Nothing here suggests to me that you’ve done something wrong - the reason you’re seeing independent BLAST hits to known species in the unmapped reads could be 1) because they’re from non-protein-coding regions (which we don’t map to) or 2) because they’re too diverged from the reference sequence to map by bowtie2 or 3) because we didn’t have sufficient evidence of the source species to include it with confidence during pangenome mapping.

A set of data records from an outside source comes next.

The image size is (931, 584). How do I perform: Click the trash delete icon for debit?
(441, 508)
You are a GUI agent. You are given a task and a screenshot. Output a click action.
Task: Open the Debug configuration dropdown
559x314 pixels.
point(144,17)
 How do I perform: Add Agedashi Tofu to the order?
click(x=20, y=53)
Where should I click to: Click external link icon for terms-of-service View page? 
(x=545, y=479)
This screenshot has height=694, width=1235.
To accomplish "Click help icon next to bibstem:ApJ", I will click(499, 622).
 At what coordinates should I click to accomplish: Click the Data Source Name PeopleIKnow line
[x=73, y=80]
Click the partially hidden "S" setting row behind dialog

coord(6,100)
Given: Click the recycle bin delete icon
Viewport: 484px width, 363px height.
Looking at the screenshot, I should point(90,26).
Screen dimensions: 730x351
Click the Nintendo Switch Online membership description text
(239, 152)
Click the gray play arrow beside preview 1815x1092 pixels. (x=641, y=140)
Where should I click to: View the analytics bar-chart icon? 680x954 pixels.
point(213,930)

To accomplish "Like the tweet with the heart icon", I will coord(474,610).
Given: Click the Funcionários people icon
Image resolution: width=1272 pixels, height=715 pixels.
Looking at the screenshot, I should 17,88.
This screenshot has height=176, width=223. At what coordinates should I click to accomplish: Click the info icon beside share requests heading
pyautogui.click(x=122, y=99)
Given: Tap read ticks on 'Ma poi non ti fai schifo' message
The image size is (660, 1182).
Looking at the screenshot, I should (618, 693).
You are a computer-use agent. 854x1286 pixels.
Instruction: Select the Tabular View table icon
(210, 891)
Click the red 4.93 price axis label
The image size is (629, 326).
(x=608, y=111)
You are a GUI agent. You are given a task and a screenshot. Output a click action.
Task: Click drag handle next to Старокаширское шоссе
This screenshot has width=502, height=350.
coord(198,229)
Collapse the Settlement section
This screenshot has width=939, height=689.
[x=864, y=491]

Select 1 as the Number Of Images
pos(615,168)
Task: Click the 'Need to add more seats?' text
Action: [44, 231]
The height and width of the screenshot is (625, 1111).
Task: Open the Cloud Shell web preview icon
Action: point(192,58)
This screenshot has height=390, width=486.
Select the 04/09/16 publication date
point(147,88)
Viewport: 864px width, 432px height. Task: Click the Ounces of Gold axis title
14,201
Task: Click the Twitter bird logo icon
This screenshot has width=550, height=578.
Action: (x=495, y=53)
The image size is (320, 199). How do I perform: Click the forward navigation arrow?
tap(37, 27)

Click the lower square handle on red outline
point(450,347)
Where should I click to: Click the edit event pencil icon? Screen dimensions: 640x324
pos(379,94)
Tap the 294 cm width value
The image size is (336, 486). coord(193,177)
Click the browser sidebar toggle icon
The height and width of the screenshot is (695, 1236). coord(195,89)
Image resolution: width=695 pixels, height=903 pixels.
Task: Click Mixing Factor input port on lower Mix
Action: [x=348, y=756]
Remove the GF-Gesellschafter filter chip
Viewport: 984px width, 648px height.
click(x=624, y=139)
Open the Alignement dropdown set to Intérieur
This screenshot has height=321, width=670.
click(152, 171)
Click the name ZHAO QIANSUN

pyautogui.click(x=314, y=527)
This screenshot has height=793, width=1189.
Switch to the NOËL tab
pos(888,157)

To increase your mapping rate you could run in UniRef50 mode instead of the default UniRef90 mode. This won’t change your species-stratified abundances but it will likely increase the % of reads you map to known proteins with unclassified taxonomy. The infer_taxonomy script can then be used to make guesses about the taxonomy of the unclassified abundances.

Thank you, this is very helpful.

Could you also explain the meaning of the following output from humann3. “Selected species explain 99.98% of the predicted community composition”.

Unless you turn on MetaPhlAn’s % unknown estimation, the total species abundance from MetaPhlAn will sum to 100%. HUMAnN will then select some or all of those species for pangenome mapping requiring (default setting) each to be >0.01% relative abundance. The 99.98% in your question is the sum of the selected species abundances, indicating that unselected (trace) species only accounted for ~0.02% of relative abundance.

Note: this does not indicate that we expect to explain 99.98% of reads in the sample, which is an easy mistake to make.